During the late summer and early fall of 2020, auto lenders experienced a huge spike in the average recovery levels on defaulted loans in their securitized portfolios.
Levels that in 2019 that hovered under 60% for prime lenders and under 50% for non-prime skyrocketed to over 70% during August, and remained in that range for two months before descending in October and November toward more normalized levels, according to Kroll Bond Rating Agency.
The ratings agency claimed a "prevailing belief" is that this brief spike in improved recovery rates — which measure the portion of original principal balances that lenders recoup from bad loans after repossession — were abetted by the rise in average used-car prices in the months after the COVID-19 outbreak.
Demand peaked as budget-conscious car buyers used stimulus checks and federal jobless supplements to purchase used vehicles, driving the average used-car price to a record $20,000 by December, per Cox Automotive data. (Long-term trends away from buying pricier new cars also played a factor).
But the used-car price hike in 2020 may not tell the full story, or even be the main cause of the boost in recovery levels, Kroll asserted in a new report issued Monday.

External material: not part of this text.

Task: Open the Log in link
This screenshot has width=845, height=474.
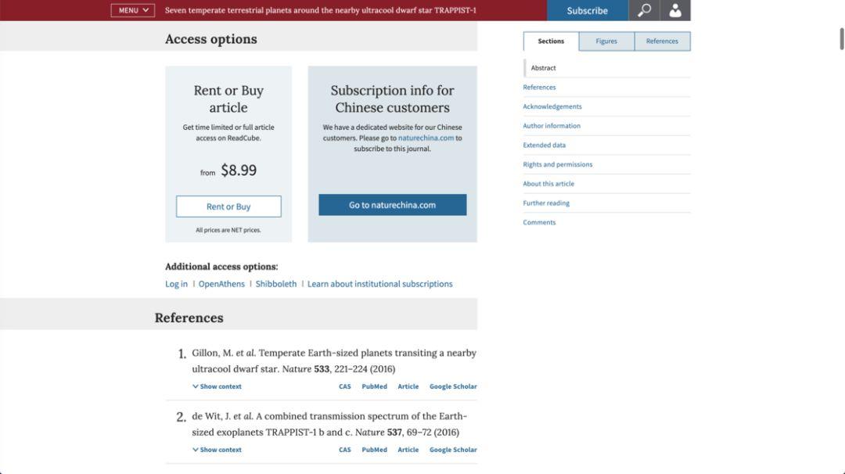Action: (x=176, y=284)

Instead, Kroll says the rising recovery levels stem from the effects of last spring's repossession moratoriums. Whether following government edicts or their own COVID-19 relief programs, lenders delayed repo activity during the summer. That in turn paused the seizure and liquidation of vehicles securing defaulted loans.
"Repossession moratoriums have led to longer-than-usual recovery lags for loans that were charged off in the early months of the pandemic," the report stated. "As a result, vehicle liquidations were delayed until later in the summer and fall, leading to inflated aggregate recovery rates during those months."
Pre-pandemic auto-loan liquidations took only 30 to 45 days to process after a loan charge-off, according to Kroll. But since the outbreak, that average has swelled to 3.5 months after loan charge-offs fell to near zero over six months ago...but have since returned to a 2020 peak of 25% in October.
"As the backlog of liquidations begins to shrink, we expect the relationship between the amount charged off and the amount liquidated each month to normalize," the report stated. "Further, as recovery rates return to normal levels, we also expect some upward pressure on auto loan securitization net loss rates."